_Your task_:
Reproduce word for word the lines between those holding "Open the File menu in Explorer" and "Switch to the General", inclusive, and nothing else from the data below.
[Available data — start]
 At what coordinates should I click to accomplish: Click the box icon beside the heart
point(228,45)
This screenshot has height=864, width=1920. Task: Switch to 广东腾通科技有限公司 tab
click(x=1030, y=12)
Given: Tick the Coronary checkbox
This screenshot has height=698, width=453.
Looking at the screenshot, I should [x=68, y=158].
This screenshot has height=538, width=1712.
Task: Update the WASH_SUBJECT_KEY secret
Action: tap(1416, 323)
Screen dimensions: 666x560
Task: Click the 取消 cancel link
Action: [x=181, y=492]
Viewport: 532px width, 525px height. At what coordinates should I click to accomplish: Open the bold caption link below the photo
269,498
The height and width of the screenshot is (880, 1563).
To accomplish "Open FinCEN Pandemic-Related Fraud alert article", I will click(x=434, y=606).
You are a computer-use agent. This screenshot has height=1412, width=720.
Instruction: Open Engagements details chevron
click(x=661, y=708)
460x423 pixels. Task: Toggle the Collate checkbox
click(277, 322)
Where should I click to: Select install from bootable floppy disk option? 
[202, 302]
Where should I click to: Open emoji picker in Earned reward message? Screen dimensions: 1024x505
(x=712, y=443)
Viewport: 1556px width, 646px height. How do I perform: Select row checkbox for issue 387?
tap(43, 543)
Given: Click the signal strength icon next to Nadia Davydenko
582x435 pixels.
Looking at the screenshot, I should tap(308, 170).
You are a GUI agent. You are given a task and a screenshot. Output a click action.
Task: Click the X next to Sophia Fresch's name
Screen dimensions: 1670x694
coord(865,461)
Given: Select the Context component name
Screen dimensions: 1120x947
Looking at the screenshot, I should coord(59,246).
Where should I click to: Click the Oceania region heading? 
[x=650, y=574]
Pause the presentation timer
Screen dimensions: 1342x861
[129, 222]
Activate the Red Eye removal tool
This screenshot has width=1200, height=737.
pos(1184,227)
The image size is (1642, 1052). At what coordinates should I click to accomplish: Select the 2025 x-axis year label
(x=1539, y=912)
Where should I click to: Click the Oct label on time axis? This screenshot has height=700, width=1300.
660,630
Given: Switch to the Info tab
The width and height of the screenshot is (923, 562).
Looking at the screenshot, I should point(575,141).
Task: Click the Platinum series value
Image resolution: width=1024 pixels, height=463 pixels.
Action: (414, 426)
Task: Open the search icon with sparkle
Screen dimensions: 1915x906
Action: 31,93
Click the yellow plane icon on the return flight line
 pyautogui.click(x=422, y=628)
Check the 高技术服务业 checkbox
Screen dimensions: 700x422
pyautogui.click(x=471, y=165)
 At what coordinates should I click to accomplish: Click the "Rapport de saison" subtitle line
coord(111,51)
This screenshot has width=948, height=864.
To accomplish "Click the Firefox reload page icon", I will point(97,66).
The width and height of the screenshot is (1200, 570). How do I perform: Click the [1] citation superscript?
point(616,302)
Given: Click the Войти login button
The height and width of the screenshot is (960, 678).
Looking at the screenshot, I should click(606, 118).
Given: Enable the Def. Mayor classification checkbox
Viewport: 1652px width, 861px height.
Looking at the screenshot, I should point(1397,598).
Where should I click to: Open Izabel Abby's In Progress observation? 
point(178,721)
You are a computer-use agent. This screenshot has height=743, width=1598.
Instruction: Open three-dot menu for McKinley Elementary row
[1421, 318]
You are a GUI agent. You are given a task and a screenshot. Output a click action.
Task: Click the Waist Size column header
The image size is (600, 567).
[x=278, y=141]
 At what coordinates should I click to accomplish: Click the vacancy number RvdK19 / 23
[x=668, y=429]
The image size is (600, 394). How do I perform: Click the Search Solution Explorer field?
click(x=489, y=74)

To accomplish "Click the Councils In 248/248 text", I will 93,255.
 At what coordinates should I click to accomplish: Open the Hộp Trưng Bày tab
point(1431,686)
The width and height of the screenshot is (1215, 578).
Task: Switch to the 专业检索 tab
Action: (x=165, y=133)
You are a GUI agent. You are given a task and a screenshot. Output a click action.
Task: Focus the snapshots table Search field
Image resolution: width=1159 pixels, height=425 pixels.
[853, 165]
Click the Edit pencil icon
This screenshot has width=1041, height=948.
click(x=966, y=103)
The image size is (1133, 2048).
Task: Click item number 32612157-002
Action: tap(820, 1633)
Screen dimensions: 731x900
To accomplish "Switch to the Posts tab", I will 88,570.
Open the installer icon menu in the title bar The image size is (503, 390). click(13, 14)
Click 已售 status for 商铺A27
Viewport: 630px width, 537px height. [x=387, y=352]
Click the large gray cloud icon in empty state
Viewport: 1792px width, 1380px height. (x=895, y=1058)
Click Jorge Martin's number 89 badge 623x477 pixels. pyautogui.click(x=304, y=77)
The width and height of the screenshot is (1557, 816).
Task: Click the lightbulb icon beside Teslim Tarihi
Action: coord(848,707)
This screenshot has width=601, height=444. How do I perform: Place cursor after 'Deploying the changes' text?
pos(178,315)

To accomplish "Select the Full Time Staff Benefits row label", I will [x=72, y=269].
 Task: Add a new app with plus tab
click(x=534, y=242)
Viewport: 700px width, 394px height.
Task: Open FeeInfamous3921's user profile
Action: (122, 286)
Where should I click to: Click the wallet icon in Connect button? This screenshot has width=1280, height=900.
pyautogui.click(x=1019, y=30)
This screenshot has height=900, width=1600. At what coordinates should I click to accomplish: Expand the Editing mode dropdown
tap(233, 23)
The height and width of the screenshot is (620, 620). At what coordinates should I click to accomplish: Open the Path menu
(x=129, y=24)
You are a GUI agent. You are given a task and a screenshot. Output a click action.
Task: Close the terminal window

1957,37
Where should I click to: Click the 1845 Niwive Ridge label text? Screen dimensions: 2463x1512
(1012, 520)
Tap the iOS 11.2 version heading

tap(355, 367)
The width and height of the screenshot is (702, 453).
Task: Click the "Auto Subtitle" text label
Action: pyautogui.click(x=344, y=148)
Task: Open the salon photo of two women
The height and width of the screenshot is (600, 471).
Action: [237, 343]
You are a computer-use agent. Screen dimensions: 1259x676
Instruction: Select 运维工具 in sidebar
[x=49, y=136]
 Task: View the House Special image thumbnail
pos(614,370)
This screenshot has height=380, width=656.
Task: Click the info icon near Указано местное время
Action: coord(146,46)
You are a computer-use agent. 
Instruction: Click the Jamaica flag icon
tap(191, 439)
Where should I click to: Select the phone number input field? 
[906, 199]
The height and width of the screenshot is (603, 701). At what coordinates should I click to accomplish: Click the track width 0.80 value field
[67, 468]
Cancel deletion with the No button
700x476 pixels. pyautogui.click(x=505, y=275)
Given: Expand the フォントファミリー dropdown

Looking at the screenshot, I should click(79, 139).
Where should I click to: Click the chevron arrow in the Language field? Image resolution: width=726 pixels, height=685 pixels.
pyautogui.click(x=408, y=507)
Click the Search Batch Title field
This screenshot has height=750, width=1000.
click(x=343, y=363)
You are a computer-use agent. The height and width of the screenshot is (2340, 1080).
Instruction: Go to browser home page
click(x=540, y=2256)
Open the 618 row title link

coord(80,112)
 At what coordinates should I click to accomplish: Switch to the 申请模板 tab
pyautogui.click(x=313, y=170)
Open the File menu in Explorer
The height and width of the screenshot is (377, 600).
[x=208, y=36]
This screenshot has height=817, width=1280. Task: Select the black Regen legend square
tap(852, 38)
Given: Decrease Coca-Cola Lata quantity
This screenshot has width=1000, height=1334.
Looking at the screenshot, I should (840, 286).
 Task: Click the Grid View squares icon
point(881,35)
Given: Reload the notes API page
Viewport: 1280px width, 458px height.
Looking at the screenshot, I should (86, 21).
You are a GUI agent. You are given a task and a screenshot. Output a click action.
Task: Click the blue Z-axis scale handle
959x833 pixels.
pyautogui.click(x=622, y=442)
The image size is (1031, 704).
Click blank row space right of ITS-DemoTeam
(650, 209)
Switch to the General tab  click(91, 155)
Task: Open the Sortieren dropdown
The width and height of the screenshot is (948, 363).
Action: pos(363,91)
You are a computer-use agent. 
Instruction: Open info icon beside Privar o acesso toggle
[Available data — finish]
_Response box_:
Open the File menu in Explorer
The height and width of the screenshot is (377, 600).
[x=208, y=36]
This screenshot has height=817, width=1280. Task: Select the black Regen legend square
tap(852, 38)
Given: Decrease Coca-Cola Lata quantity
This screenshot has width=1000, height=1334.
Looking at the screenshot, I should (840, 286).
 Task: Click the Grid View squares icon
point(881,35)
Given: Reload the notes API page
Viewport: 1280px width, 458px height.
Looking at the screenshot, I should (86, 21).
You are a GUI agent. You are given a task and a screenshot. Output a click action.
Task: Click the blue Z-axis scale handle
959x833 pixels.
pyautogui.click(x=622, y=442)
The image size is (1031, 704).
Click blank row space right of ITS-DemoTeam
(650, 209)
Switch to the General tab  click(91, 155)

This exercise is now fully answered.